O resgate daquilo que fomos pode na verdade vir a ser um encontro com aquilo que sempre quisemos ser. Sendo assim, abrir um canal para escoar os pensamentos em palavras pode ser um caminho para esse encontro.

Para começar, vou reeditar alguns textos meus do blog antigo, que gosto e acho que merecem ser relembrados e preservados. Assim, vou tirando a ferrugem dos dedos e a preguiça da mente para conseguir retomar a rotina de escrita do blog anterior. O caminho da escrita há tanto abandonado está a partir de hoje retomado e, sem preocupação em ser nada além de um exercício para vazão de sentimentos e pensamentos. Se eventualmente prestar pra algo a mais que isso, será um bem-vindo bônus.


 

Resolveu sair de casa. Não para sempre, só sair um pouco. Foi andando, procurando não sabia o quê, alguma coisa ou alguém que pudesse de uma hora pra outra mudar tudo. Lembrou-se de Anaïs Nin. O desejo que ela tinha de agitar sua vida, de encontrar algo era o mesmo que o dela. “Prazeres anormais matam o gosto pelos normais” lembrou dessa frase, não sabe bem porque. Talvez no fundo saiba, mas era difícil deixar certas coisas para trás. O namoro de 7 anos lhe sufocava, mas, por outro lado, era a única coisa certa na sua vida. Entediante, mas certo. Tudo que ela sonhara em ser, grandes planos, grandes expectativas, foi ficando para trás e ela já nem se lembrava direito que planos eram esses. O que tinha era um trabalho sem graça durante a semana e, no fim de semana, o namorado, às vezes um filme, às vezes um jantar, ele vendo TV, ela lendo, como sempre, e sexo também, assim como o resto, apenas mais uma parte da sua rotina semanal. Enquanto pensava nisso, se dirigia sem notar para a livraria.

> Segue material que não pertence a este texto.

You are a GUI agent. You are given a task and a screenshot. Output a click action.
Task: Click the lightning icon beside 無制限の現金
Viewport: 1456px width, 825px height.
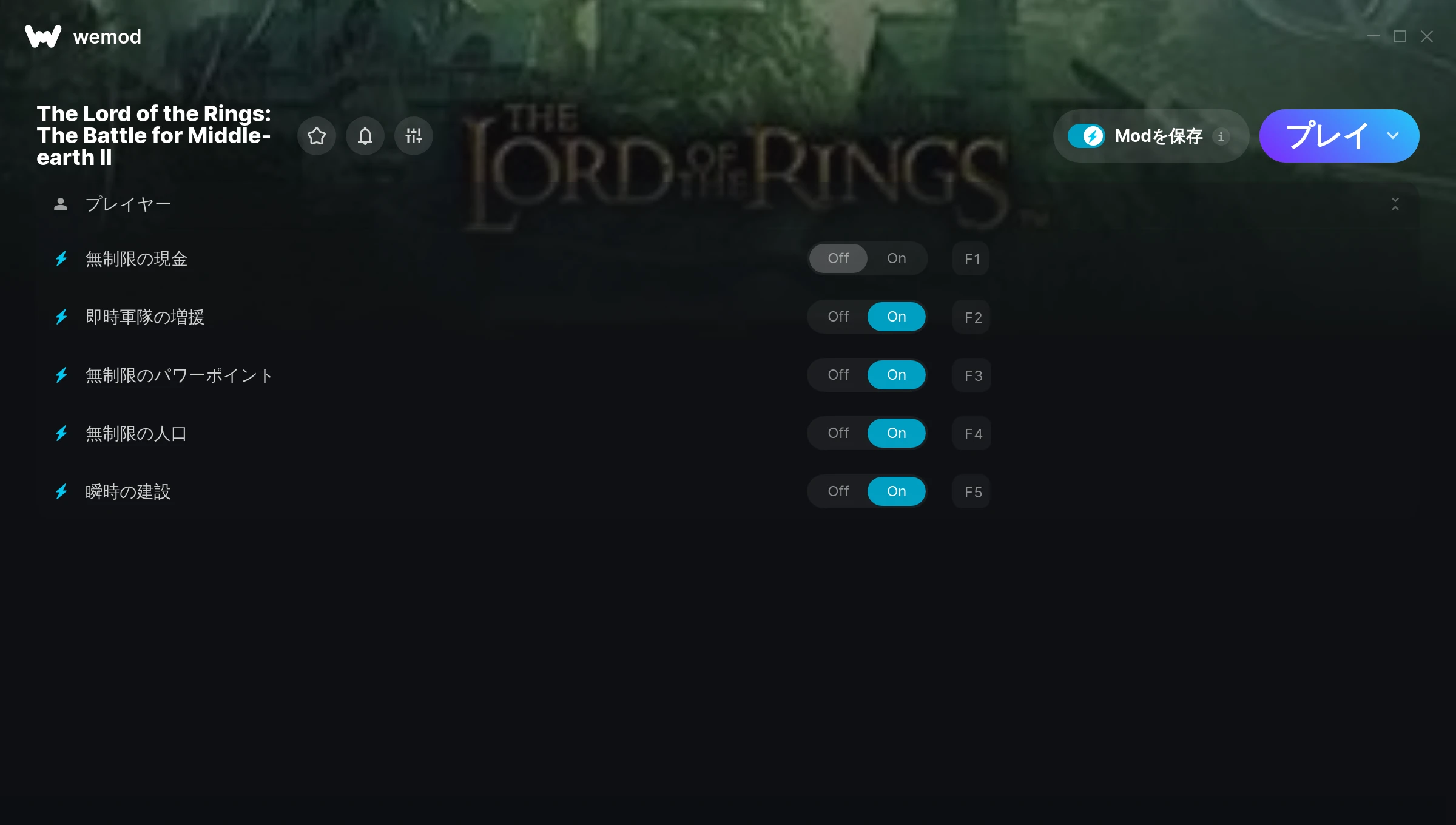coord(61,259)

Talvez já estivesse tão acostumada a ir até lá que seu corpo já se movimentava sem querer. Mas estava fechada. Esqueceu que era feriado, nem tinha notado as ruas mais desertas do que o normal. Quando viu a grade de ferro em frente à vitrine não se conteve e começou a chorar e soluçar como uma criança. Tentava se controlar, não havia lógica para aquela reação ridícula. Mas ela não conseguia parar de pensar que aquela grade estava fechada só pra ela. Ela precisava entrar, encontrar a chave e ficar um pouco ali dentro, perto daquelas histórias que podiam levá-la embora. Mas ela não tinha a chave e ficou ali parada até não saber mais quanto tempo tinha se passado. O telefone toca e ela atende. Era o namorado, com voz preocupada, perguntando se estava tudo bem. Ela afirma que sim, que já está voltando pra casa. Depois daquele dia, ela nunca mais conseguiu voltar àquela livraria, nem olhar para aquela vitrine.

RJ, 02/05/2006.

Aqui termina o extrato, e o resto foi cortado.